Illustration of an Atlantic White-sided Dolphin and a Long-finned Pilot Whale.
Illustration of an Atlantic White-sided Dolphin and a Long-finned Pilot Whale. NASA GSFC/CIL/Brian Monroe

For hundreds of years, people have been documenting whales and dolphins stranded on shore, but no one has ever understood why it happens. One of the most intriguing explanations is that space weather—magnetic storms initiated in the Sun, that sweep across the solar system to Earth—might be messing with cetaceans’ navigational tools and causing them to lose their way.

Earlier this year, the physicist Klaus Heinrich Vanselow made a compelling case that, in the North Sea, at least, sperm whale strandings could be associated with solar storms. Now, though, new research suggests that space weather is not the cause of strandings more generally.
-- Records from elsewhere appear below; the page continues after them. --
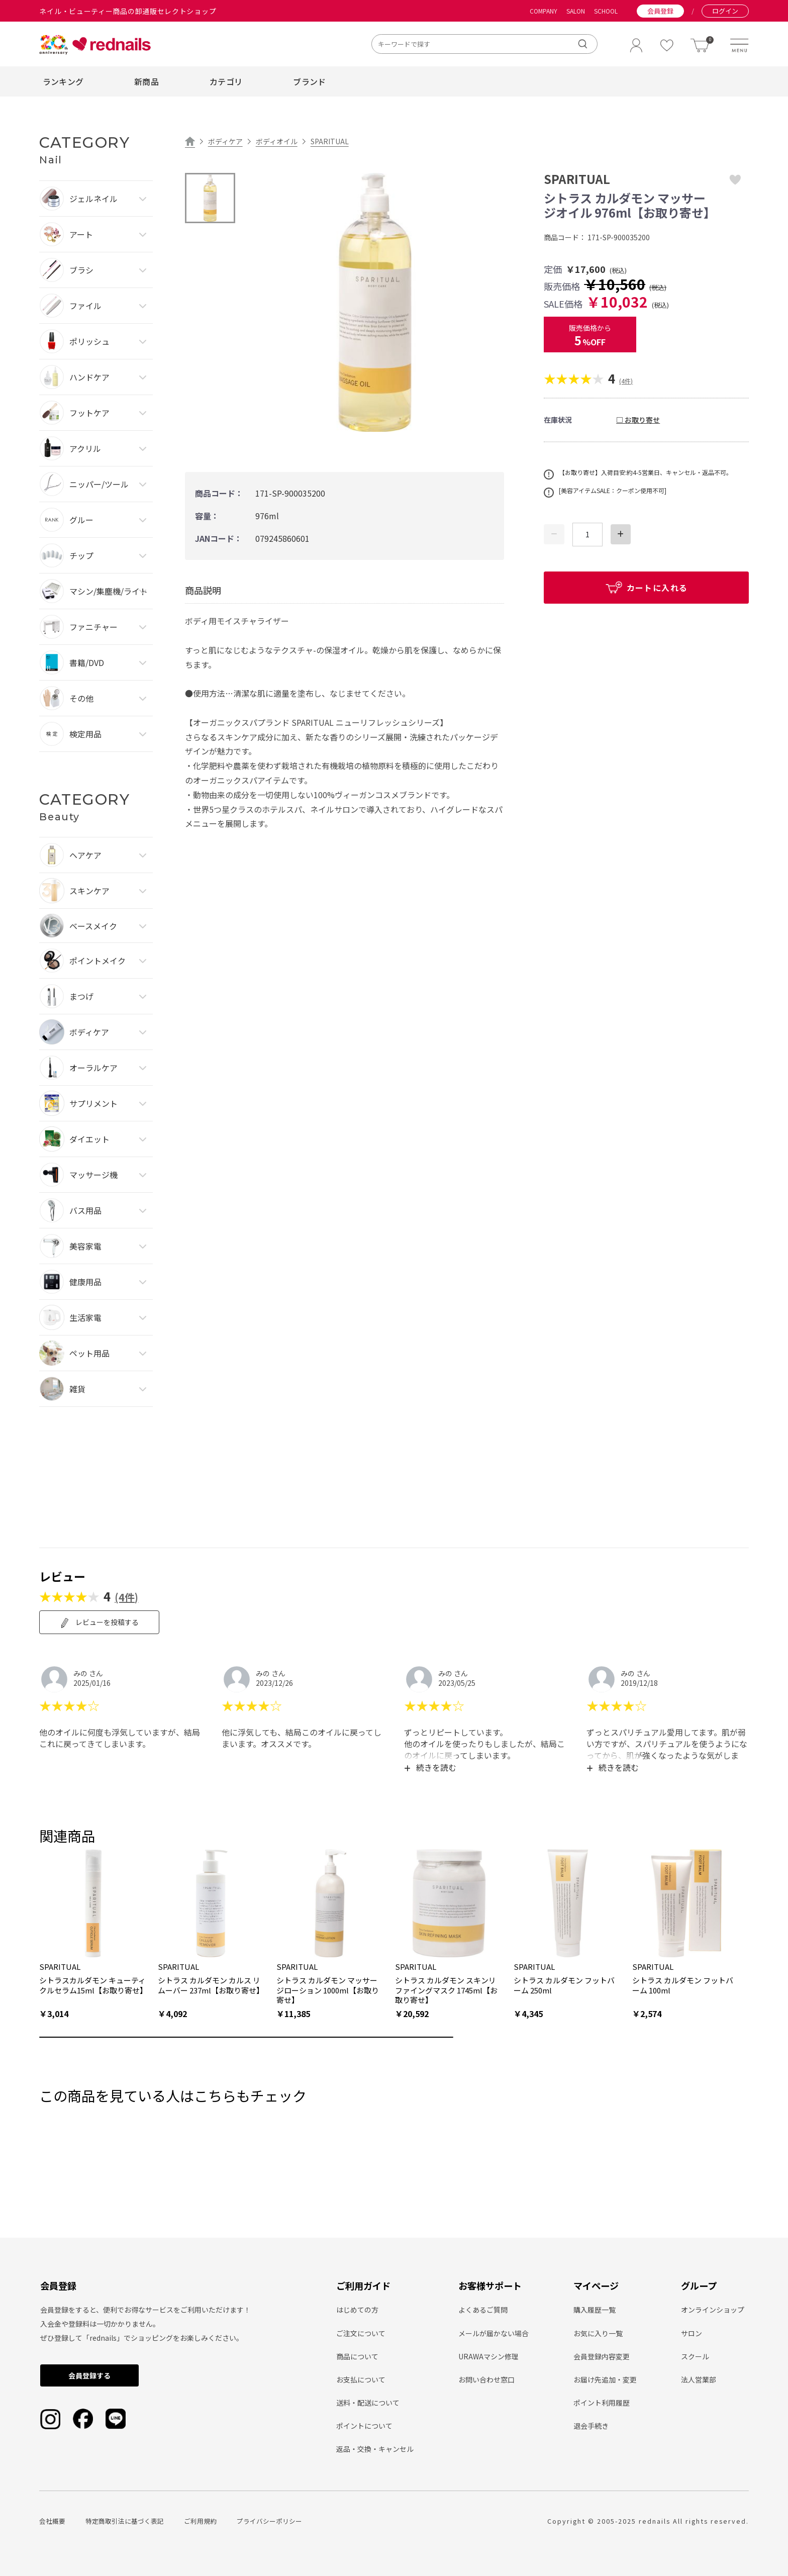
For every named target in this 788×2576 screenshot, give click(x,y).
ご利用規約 (200, 2521)
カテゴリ (226, 81)
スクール (695, 2356)
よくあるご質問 (483, 2310)
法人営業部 (698, 2379)
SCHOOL (606, 11)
NASA began this research in partnership with the Bureau of Ocean Energy Management and the International Fund for Animal Welfare, and the original aim was to explore the possible connection between solar storms and whale strandings. They paired NASA’s space weather data with IFAW’s database of cetacean strandings, but they were not able to find a causal connection between the two. According to Antti Pulkkinen, NASA’s lead researcher on this project,there is no smoking gun indicating space weather is the primary driver.”

A beached whale in a 1602 illustration.
A beached whale in a 1602 illustration. Public domain

That doesn’t mean space weather plays no role in cetacean strandings. “For strandings on many places on Earth it might not be the primary cause,” Vanselow says in an e-mail. He still believes that in the North Sea, for instance, it may contribute more to strandings than in other parts of the world.

But this new research suggests that, as a rule, other factors must contribute and likely play a larger role. The team responsible for this new finding is now planning to expand its analysis to other sets of oceanographic data, in hopes of parsing out more possible causes—tides, winds, temperatures, changing migration habits, the chemical content of the water.

Most likely, there’s no one cause for animal beachings, but it’s possible that by understanding the contributing factors scientists could better predict when they might happen. Better forecasting would help groups like IFAW prepare to help guide whales away from beaches—or direct them back to the water if they get stuck.